Most functions are accessible by keyboard and mouse:

shortcuts

  • TAB - shows next sentence. if not yet loaded, loads it. loops through sentences
  • SPACE - edit next word. if no word handeled yet, opens first word, loops through words
  • BACKSPACE - edit previous word. if no word handeled yet, opens last word, loops through words
  • RETURN - accepts the changed head, function, or category. if SHIFT is held down and a new head is proposed, the existing link is preserved
  • ESC - stops editing, closes open menus
  • CURSOR UP or DOWN - if editing: open function menu, if moreover SHIFT or CTRL pressed: open category menu
  • "c" - if editing: open category menu
  • "f" - if editing open function menu
  • in open menus: first letter of function or category loops through the funcs/cats with that letter
  • ctrl-s - save

mouse

  • pull governor on dependent token creates link, function menu opens. if shift is held down, existing link is preserved
  • click on function name or category opens corresponding menus
  • doubleclick on token: open all feature table

tree status

each annotator can assign a status to each tree:

  • no tree if no tree has been saved by the user yet. clicking on the "no tree" label saves the currently visible tree
  • todo
  • ok
  • problem
The status can be seen by other users on the project page.

export

the graph of a tree can be exported in

  • pdf
  • ps
  • odg
  • jpg
  • png
  • tiff
  • svg

compare mode

  • validators and administrators have access to the compare mode (if there are two different annotation of the sentence):
    • the fruit icon opens a list of the annotations for the sentence.
    • different annotations of the given sentence can be checked
    • clicking on the fruit icon again gives a graphical representation of the different annotations of the sentence.
    • wrong links in the unified tree can be erased and the corrected tree can be saved.

connecting and splitting

Administrators see a special button, a chain symbol, at the far right of the buttons for each sentence.
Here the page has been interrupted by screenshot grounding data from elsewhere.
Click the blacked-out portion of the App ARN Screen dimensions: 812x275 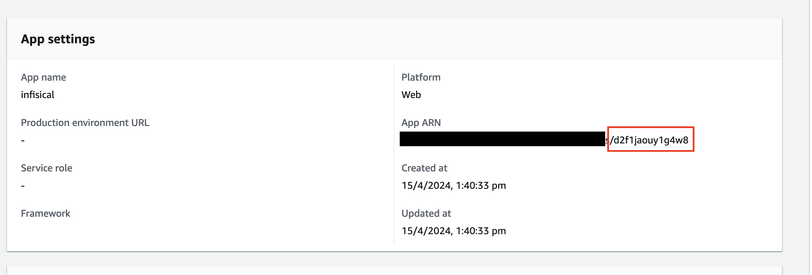pos(502,139)
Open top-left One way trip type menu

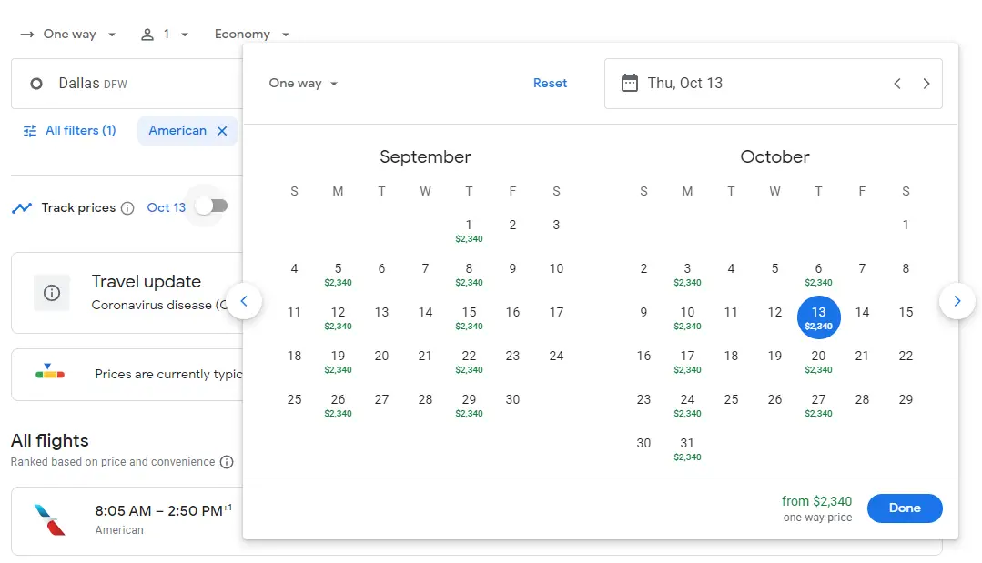point(69,35)
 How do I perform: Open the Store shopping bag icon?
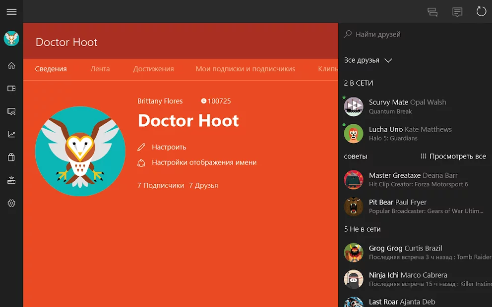pos(11,157)
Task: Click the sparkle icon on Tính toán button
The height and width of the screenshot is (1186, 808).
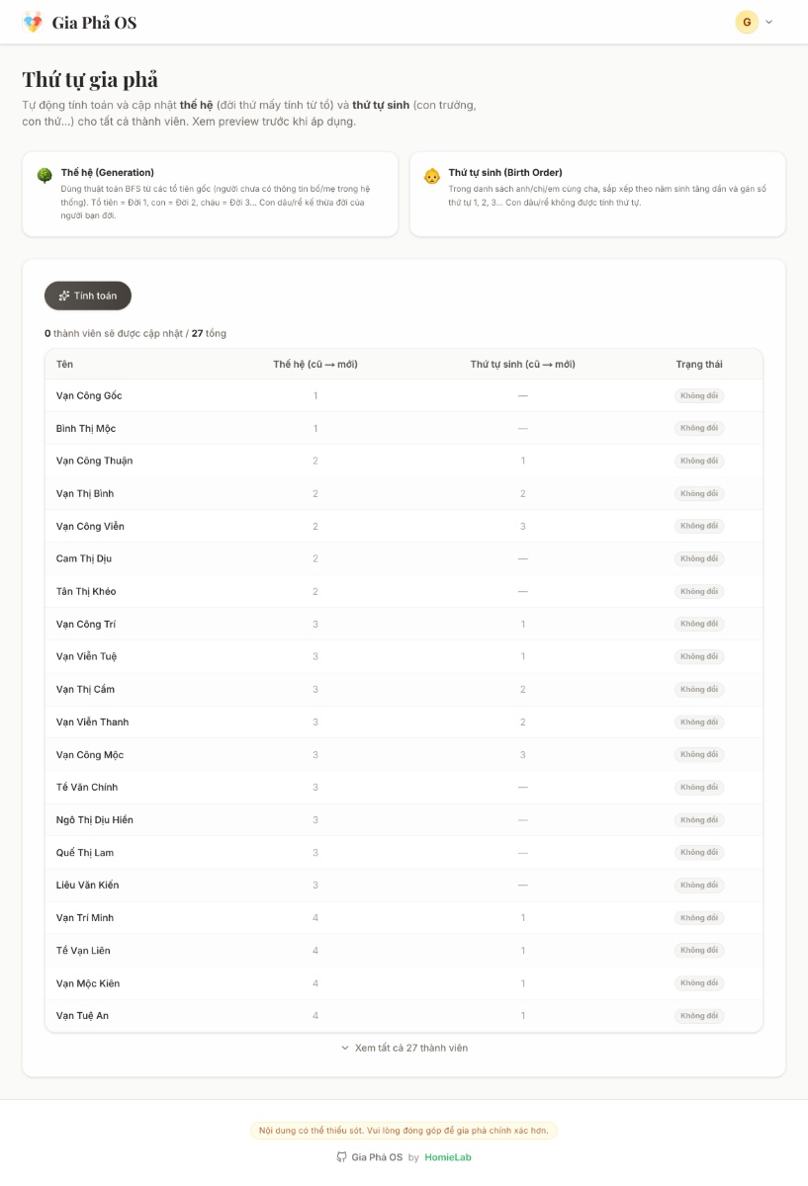Action: point(64,296)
This allows for

  • connecting the sentence with the following sentence into one line. A simple click on the chain button opens an approval dialog.
  • splitting the sentence at any position into two separate lines. To do that, the administrator selects the word after which he or she wants to split the sentence. The word is then color highlighted. Then, a Ctrl-click on the chain button, opens an approval dialog.

the project page

  • shows
    • the assigned texts
      • the annotator can change the text status by clicking on the default status (todo)
      • the default status tags are todo, ok, and problem
      • The status can be seen by administrators on the project page.
    • all the texts of the database and their annotators and validators
    • administrators additionally see a list of all the assignments per user
  • allows searching for words in the database (by typing simply the word) as well searching for other features (attribute-value pairs separated by a colon without spaces, example: lemma:pouvoir). It is not possible to search for functions. You can mix words and other feature searches: lemma:pouvoir journée
    • supports "google type" research (quotes around multiple words to search for the whole string including spaces, AND (default), OR, *, ...).
    • shows snippets and gives direct access to the sentences and their annotations (only for simple word search, feature search does not provide snippets).
  • allows for different types of conll export:
    • by assignment: the text is exported with all its sentences, a file per user. i.e. all sentences of a text are exported even if the annotator did not save them as his or her own. in that case, the parser's trees are taken
    • by existing trees: all saved trees for a given text are exported, a file per user, non-annotated sentences of a text do not appear in the file.
  • administrators can
    • assign annotators and validators: to assign a person,
      • click on "assign", choose the person,
        • click on "+" to assign a simple annotator (can't see the other annotators' annotations)
        • click on "✓" to assign a validator (can see the other annotators' annotations)
    • erase texts

query

The Arborator also allows for simple queries in the database. In the field in the above right corner of the project page, google-like queries (space separated query terms) can be carried out. Hit "Enter" and the system will give back a list with snippets of sentences containing all the query terms.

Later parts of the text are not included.